The Netherlands are internationally renowned for the archaeology of its wetland environments. The reclamation of the Flevoland Polders in the early half of the 20th century not only exposed hundreds of shipwrecks, but also remnants of prehistoric landscapes and traces of human occupation dating to Mesolithic and Neolithic times. Ultimately, this led to the 'discovery' of the Swifterbant Culture in the 1960s-1970s, and which was initially seen as a Dutch equivalent of the Erteb lle Culture.
Archaeological investigations conducted by the University of Groningen, and later also the University of Amsterdam, delivered important new data on the nature of the Swifterbant Culture. It became key in the discussion about the adoption of crop cultivation and animal husbandry by hunter-gatherers living in wetland environments. Also, the Swifterbant Culture became central in the debate on the meaning of archaeologically defined 'cultures', questioning relationships between social interaction and material culture.
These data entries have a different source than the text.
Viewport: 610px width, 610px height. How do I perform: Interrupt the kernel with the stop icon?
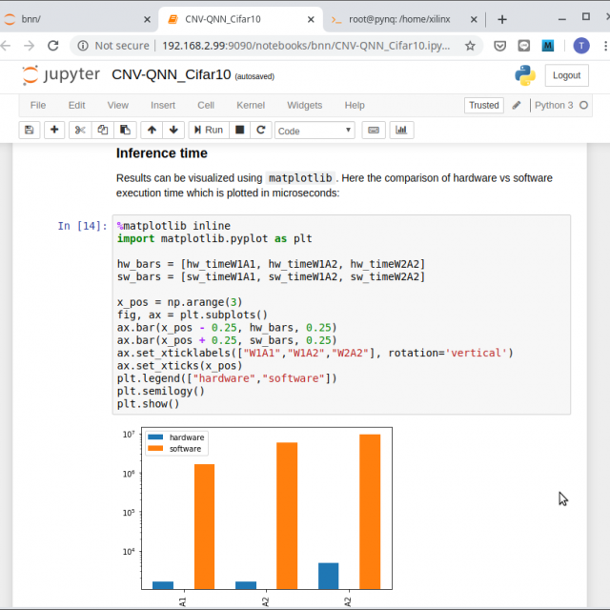tap(240, 130)
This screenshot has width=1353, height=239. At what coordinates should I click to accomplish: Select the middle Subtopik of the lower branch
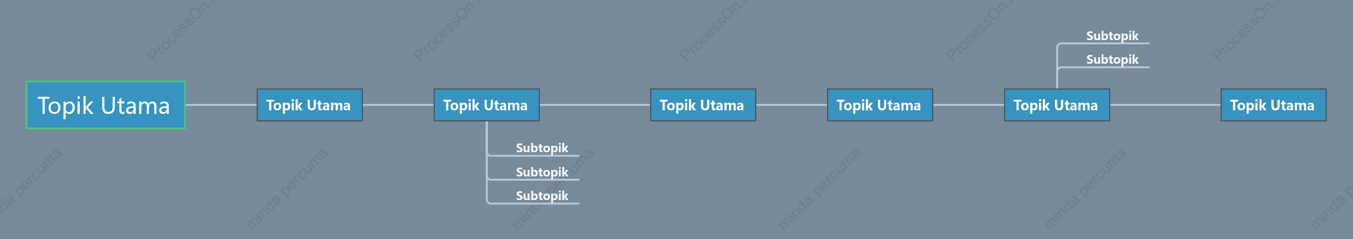pos(542,172)
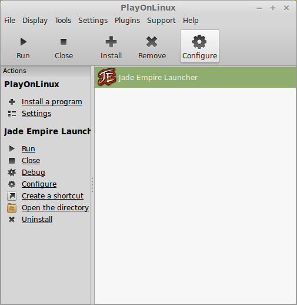297x305 pixels.
Task: Click the Configure gear toolbar button
Action: (199, 47)
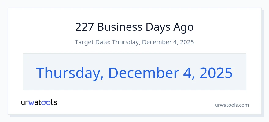Select the number 227 in the heading
The image size is (269, 122).
pyautogui.click(x=85, y=27)
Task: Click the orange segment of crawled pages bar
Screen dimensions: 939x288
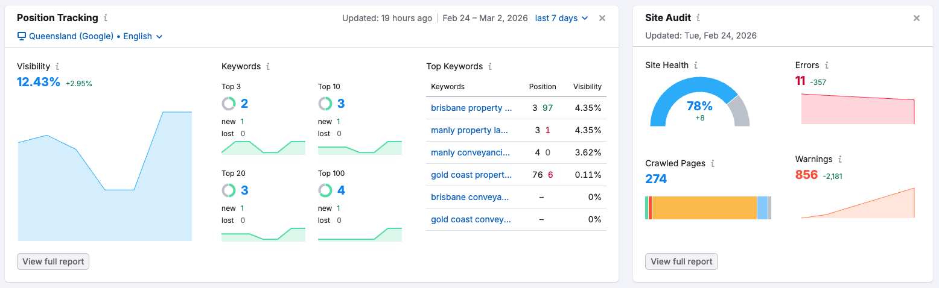Action: (704, 208)
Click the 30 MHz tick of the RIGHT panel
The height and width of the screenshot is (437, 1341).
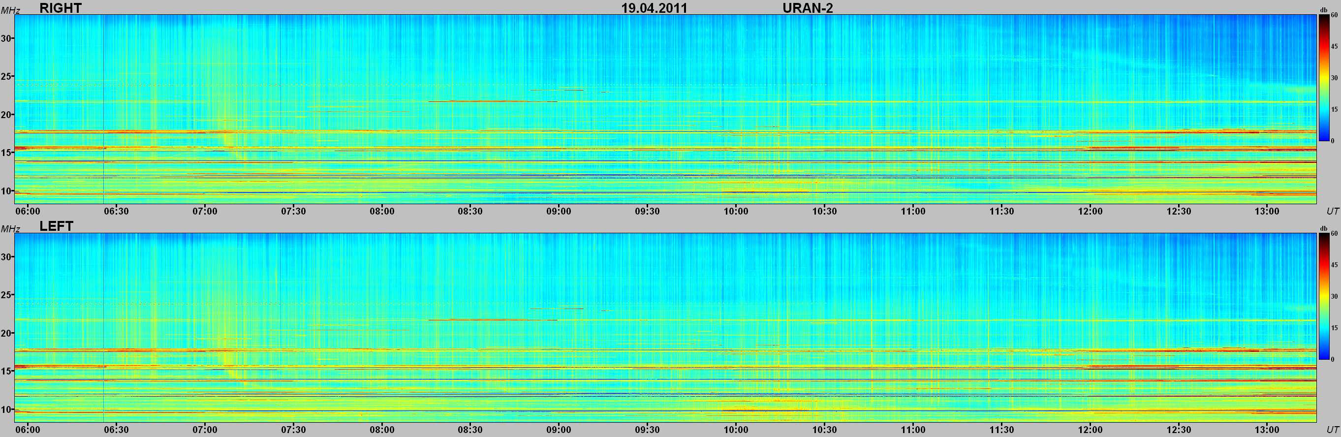point(7,39)
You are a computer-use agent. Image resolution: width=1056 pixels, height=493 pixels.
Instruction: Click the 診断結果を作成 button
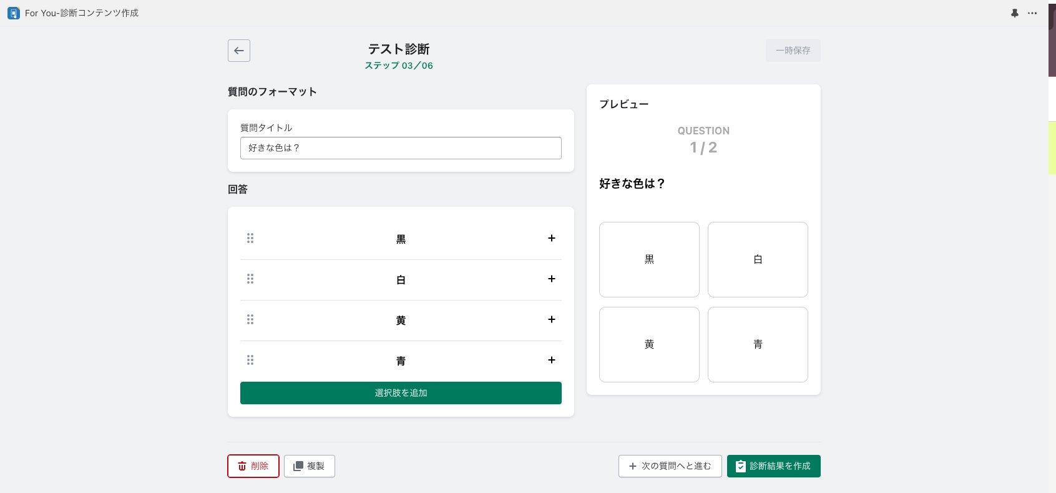(x=773, y=466)
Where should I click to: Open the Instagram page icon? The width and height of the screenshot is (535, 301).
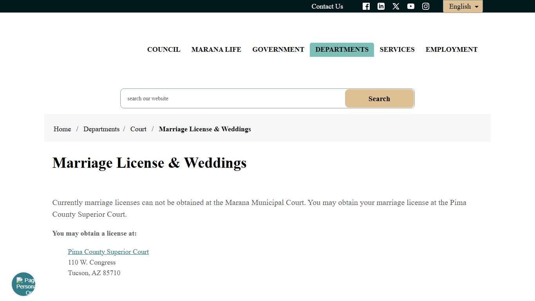click(425, 6)
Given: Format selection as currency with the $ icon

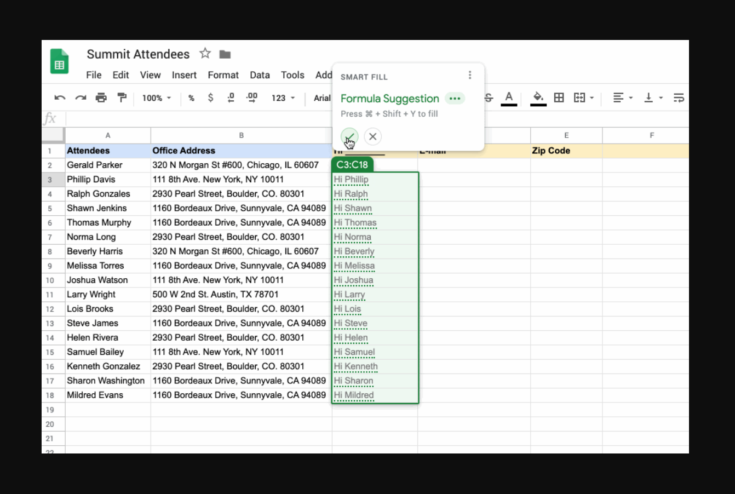Looking at the screenshot, I should tap(210, 97).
With the increase of urbanization and infrastructural works, alongside changes in the Dutch Monuments Act, dozens of small and large-scale development-led investigations got initiated at the turn of the century.
One project involved the construction of the Hanzelijn railway, crossing one of the polders from West to East. Archaeologists became aware that much of what was known - and unknown - about the prehistoric past of the Flevoland Polders, was not easily accessible. It was therefore decided to bring together, as much as possible, all the information from the many scattered sources, and make it accessible to professionals, both inside and outside the Netherlands. The result is this book, which presents an overview of the most important sites and data, and what these learn us about the nature of the archaeological record, landscape change, prehistoric subsistence, ritual behavior, as well as socio-cultural developments during the Mesolithic and Neolithic.
Previously considered an impossibility, 'fossilized' fields, discovered at Swifterbant, demonstrate crop cultivation in wetland environments in an early stage of the Neolithic. In fact, the prehistory of the Flevoland Polders is tightly connected to the dynamic nature of the extended wetlands that characterized the landscape since the end of the last glacial. Although often regarded as the 'margin' of cultural dynamics in the past, we can now see that the Flevoland Polders were right in the center of fundamental long-term changes in human existence in NW Europe.